[Information]:
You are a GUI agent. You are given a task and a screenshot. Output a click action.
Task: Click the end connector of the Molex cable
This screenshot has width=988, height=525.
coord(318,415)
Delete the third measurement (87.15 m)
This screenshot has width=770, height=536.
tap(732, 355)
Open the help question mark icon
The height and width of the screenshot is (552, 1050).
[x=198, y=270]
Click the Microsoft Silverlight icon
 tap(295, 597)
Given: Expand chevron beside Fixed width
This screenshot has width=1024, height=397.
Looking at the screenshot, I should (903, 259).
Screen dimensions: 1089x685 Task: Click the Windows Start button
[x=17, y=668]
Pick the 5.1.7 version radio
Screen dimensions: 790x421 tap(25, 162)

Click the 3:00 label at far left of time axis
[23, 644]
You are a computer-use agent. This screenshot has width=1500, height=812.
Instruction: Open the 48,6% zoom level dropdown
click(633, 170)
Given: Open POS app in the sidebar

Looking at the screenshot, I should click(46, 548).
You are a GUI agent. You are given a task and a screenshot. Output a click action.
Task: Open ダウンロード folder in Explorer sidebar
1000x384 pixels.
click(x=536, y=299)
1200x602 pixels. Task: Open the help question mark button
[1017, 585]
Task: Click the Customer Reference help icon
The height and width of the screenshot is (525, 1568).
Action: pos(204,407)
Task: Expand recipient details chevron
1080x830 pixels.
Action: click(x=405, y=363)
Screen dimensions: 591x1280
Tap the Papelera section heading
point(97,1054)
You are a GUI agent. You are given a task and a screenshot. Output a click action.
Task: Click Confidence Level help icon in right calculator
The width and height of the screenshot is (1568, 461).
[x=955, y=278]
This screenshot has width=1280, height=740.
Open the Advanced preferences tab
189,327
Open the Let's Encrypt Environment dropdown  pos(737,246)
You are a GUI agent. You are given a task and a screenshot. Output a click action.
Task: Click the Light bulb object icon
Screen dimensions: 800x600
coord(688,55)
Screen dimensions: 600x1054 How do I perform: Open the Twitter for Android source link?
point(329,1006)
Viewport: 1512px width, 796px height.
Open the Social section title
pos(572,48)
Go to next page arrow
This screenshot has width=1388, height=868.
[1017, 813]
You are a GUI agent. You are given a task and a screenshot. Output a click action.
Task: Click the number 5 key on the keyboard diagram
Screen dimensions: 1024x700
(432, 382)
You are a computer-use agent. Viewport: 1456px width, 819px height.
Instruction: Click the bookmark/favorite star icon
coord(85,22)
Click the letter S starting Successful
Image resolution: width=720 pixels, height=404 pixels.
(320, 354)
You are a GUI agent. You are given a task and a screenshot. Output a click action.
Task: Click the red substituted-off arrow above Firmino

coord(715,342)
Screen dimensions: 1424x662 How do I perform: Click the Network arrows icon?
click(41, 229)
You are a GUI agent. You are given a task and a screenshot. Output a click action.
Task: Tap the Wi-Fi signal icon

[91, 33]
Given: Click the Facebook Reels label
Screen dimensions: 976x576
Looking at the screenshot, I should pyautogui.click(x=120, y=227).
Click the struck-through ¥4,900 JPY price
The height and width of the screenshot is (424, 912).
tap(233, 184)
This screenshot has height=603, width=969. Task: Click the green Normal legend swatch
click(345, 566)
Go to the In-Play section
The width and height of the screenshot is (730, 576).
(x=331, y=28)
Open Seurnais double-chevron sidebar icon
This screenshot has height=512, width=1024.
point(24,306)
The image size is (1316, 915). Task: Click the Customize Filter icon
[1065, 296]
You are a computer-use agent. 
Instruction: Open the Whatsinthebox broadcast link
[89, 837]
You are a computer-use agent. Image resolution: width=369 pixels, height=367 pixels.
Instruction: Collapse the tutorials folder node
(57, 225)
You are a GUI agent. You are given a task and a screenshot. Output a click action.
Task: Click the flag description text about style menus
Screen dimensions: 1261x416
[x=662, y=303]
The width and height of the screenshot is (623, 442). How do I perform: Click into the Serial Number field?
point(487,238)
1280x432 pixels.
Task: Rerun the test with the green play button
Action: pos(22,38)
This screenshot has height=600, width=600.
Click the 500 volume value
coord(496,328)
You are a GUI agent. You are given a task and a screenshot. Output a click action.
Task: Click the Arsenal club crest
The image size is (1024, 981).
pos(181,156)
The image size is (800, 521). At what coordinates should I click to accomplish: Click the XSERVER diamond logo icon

[Directions]:
Having read the entries, repeat them all exactly.

[Expected output]:
You are a GUI agent. You are given a task and a screenshot. Output a click action.
Task: Click the end connector of the Molex cable
This screenshot has width=988, height=525.
coord(318,415)
Delete the third measurement (87.15 m)
This screenshot has width=770, height=536.
tap(732, 355)
Open the help question mark icon
The height and width of the screenshot is (552, 1050).
[x=198, y=270]
Click the Microsoft Silverlight icon
 tap(295, 597)
Given: Expand chevron beside Fixed width
This screenshot has width=1024, height=397.
Looking at the screenshot, I should (903, 259).
Screen dimensions: 1089x685 Task: Click the Windows Start button
[x=17, y=668]
Pick the 5.1.7 version radio
Screen dimensions: 790x421 tap(25, 162)

Click the 3:00 label at far left of time axis
[23, 644]
You are a computer-use agent. This screenshot has width=1500, height=812.
Instruction: Open the 48,6% zoom level dropdown
click(633, 170)
Given: Open POS app in the sidebar

Looking at the screenshot, I should click(46, 548).
You are a GUI agent. You are given a task and a screenshot. Output a click action.
Task: Open ダウンロード folder in Explorer sidebar
1000x384 pixels.
click(x=536, y=299)
1200x602 pixels. Task: Open the help question mark button
[1017, 585]
Task: Click the Customer Reference help icon
The height and width of the screenshot is (525, 1568).
Action: pos(204,407)
Task: Expand recipient details chevron
1080x830 pixels.
Action: click(x=405, y=363)
Screen dimensions: 591x1280
Tap the Papelera section heading
point(97,1054)
You are a GUI agent. You are given a task and a screenshot. Output a click action.
Task: Click Confidence Level help icon in right calculator
The width and height of the screenshot is (1568, 461).
[x=955, y=278]
This screenshot has width=1280, height=740.
Open the Advanced preferences tab
189,327
Open the Let's Encrypt Environment dropdown  pos(737,246)
You are a GUI agent. You are given a task and a screenshot. Output a click action.
Task: Click the Light bulb object icon
Screen dimensions: 800x600
coord(688,55)
Screen dimensions: 600x1054 How do I perform: Open the Twitter for Android source link?
point(329,1006)
Viewport: 1512px width, 796px height.
Open the Social section title
pos(572,48)
Go to next page arrow
This screenshot has width=1388, height=868.
[1017, 813]
You are a GUI agent. You are given a task and a screenshot. Output a click action.
Task: Click the number 5 key on the keyboard diagram
Screen dimensions: 1024x700
(432, 382)
You are a computer-use agent. Viewport: 1456px width, 819px height.
Instruction: Click the bookmark/favorite star icon
coord(85,22)
Click the letter S starting Successful
Image resolution: width=720 pixels, height=404 pixels.
(320, 354)
You are a GUI agent. You are given a task and a screenshot. Output a click action.
Task: Click the red substituted-off arrow above Firmino

coord(715,342)
Screen dimensions: 1424x662 How do I perform: Click the Network arrows icon?
click(41, 229)
You are a GUI agent. You are given a task and a screenshot. Output a click action.
Task: Tap the Wi-Fi signal icon

[91, 33]
Given: Click the Facebook Reels label
Screen dimensions: 976x576
Looking at the screenshot, I should pyautogui.click(x=120, y=227).
Click the struck-through ¥4,900 JPY price
The height and width of the screenshot is (424, 912).
tap(233, 184)
This screenshot has height=603, width=969. Task: Click the green Normal legend swatch
click(345, 566)
Go to the In-Play section
The width and height of the screenshot is (730, 576).
(x=331, y=28)
Open Seurnais double-chevron sidebar icon
This screenshot has height=512, width=1024.
point(24,306)
The image size is (1316, 915). Task: Click the Customize Filter icon
[1065, 296]
You are a computer-use agent. 
Instruction: Open the Whatsinthebox broadcast link
[89, 837]
You are a computer-use agent. Image resolution: width=369 pixels, height=367 pixels.
Instruction: Collapse the tutorials folder node
(57, 225)
You are a GUI agent. You are given a task and a screenshot. Output a click action.
Task: Click the flag description text about style menus
Screen dimensions: 1261x416
[x=662, y=303]
The width and height of the screenshot is (623, 442). How do I perform: Click into the Serial Number field?
point(487,238)
1280x432 pixels.
Task: Rerun the test with the green play button
Action: pos(22,38)
This screenshot has height=600, width=600.
Click the 500 volume value
coord(496,328)
You are a GUI agent. You are given a task and a screenshot. Output a click action.
Task: Click the Arsenal club crest
The image size is (1024, 981).
pos(181,156)
The image size is (800, 521). At what coordinates should I click to accomplish: Click the XSERVER diamond logo icon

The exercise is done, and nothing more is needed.